Importantly for a model to be used in prediction (Wasko *et al.* 2021), we have found evidence of a causal relationship between the physical covariates and flood flows, shown by the fact that even detrended covariates give a near-universal improvement in model fit compared with the stationary model.

At about a quarter of stations, the best-fitting model is a non-stationary version that had time as a covariate in addition to detrended physical covariates. By integrating over the distribution of the covariates, it is possible to extract estimates from such models that define the flow for a given encounter probability over the period of record (the integrated flow estimate). It is also possible to calculate the integrated flow estimate by integrating over a sample of covariates that spans a period different from that covered by the river flow data. For instance, the record of the covariates might be longer, enabling a more confident estimate of the distribution of the covariates.

If the integration is only over the physical covariates, the estimate can define the flow for a given AEP in a given year, e.g., the most recent year of record (the single-year integrated flow estimate). This novel concept can be a useful quantity for flood risk managers or insurers who need an updated estimate of flood hazards that avoids having to assume stationarity. More generally, integration could be restricted to stochastic physical covariates, as opposed to any others whose behaviour is reasonably predictable such as urban cover.

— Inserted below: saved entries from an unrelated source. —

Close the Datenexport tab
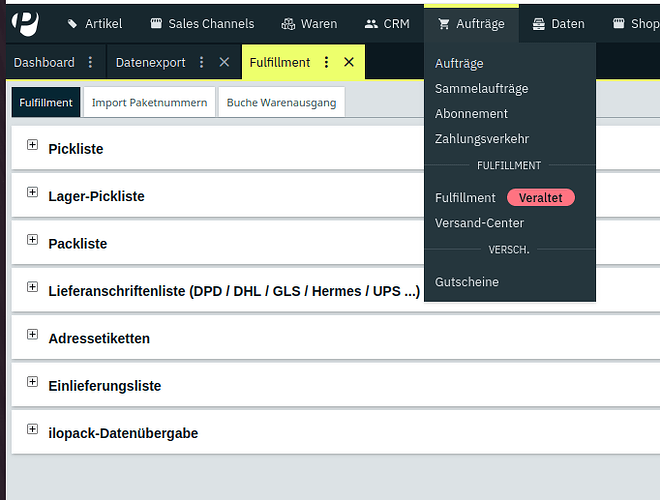(224, 62)
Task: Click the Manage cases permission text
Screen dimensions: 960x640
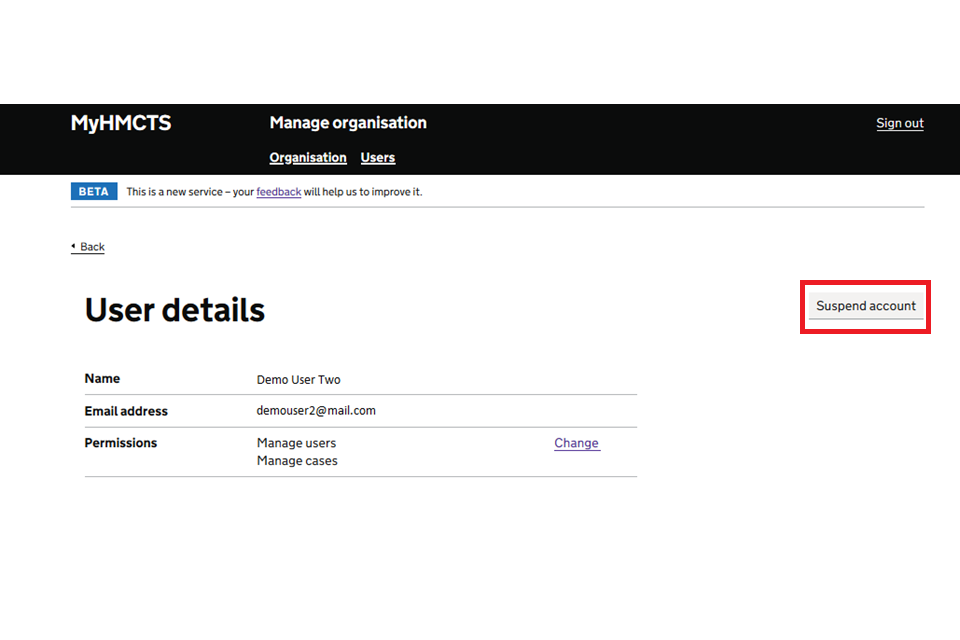Action: (297, 461)
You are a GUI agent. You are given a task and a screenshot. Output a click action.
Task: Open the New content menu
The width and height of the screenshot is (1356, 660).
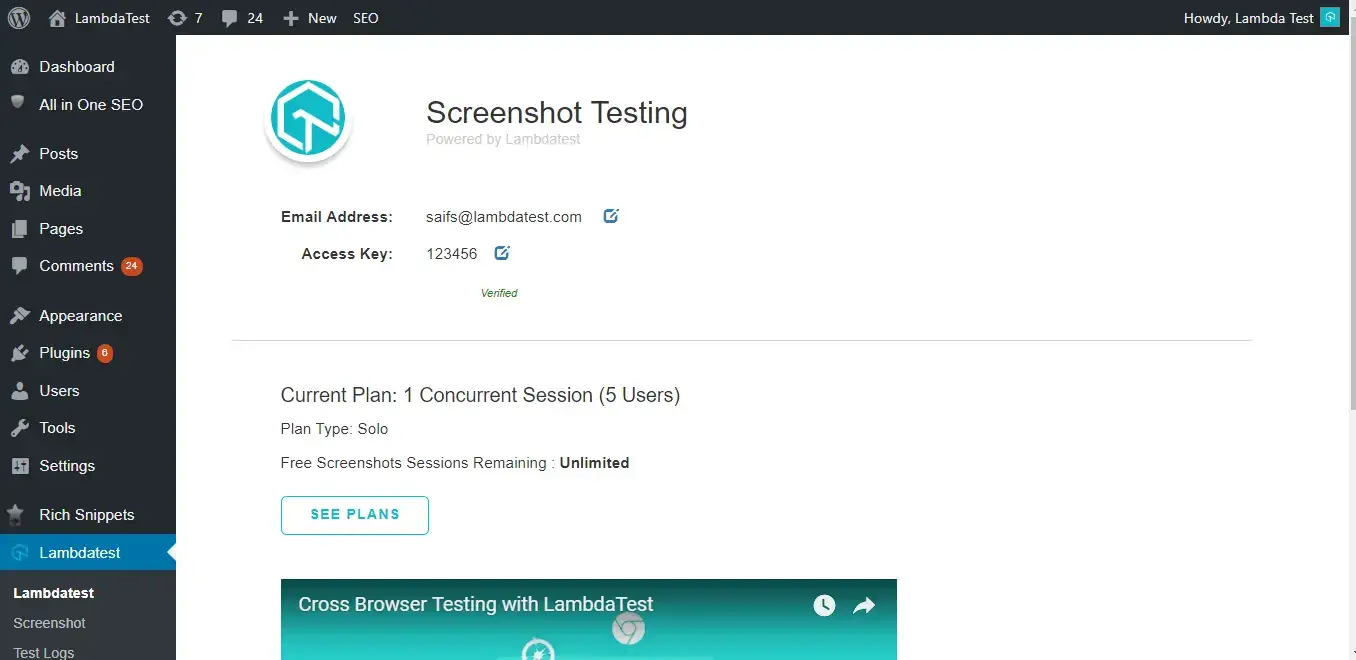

Although the best-fitting non-stationary models often give results similar to those of stationary models, in some cases, their results are substantially higher or (less often) lower, occasionally falling outside the 90% confidence interval of the stationary estimates. Despite the typically wide confidence intervals associated with non-stationary models, occasionally the stationary estimate falls outside the 90% non-stationary confidence interval. It appears that, while uncertainty is certainly a major feature of extreme value distributions, it does not always obscure the signal of non-stationarity (c.f. Serinaldi & Kilsby 2015).

The methods described in this article are now available to practitioners in the form of a user-friendly R package and guidance document, and have been used since 2020, alongside conventional stationary methods, in the planning and design of flood alleviation schemes in England.

## CODE AVAILABILITY

The procedures for non-stationary flood frequency estimation are implemented in the R package *nonstat*, available from https://www.gov.uk/flood-and-coastal-erosion-risk-management-research-reports/development-of-interim-national-guidance-on-non-stationary-fluvial-flood-frequency-estimation.

## ACKNOWLEDGEMENTS

The development of the methods described here was funded by the Environment Agency. Peak flow data were obtained from the UK National River Flow Archive and the Environment Agency.

## AUTHOR CONTRIBUTIONS

S. L. commissioned and reviewed the research, D. S. F. led the research team and prepared the manuscript with substantial contributions from all co-authors, S. W. developed the code, and J. A. T. advised on statistical aspects.

## DATA AVAILABILITY STATEMENT

Data cannot be made publicly available; readers should contact the corresponding author for details.

## CONFLICT OF INTEREST

The authors declare there is no conflict.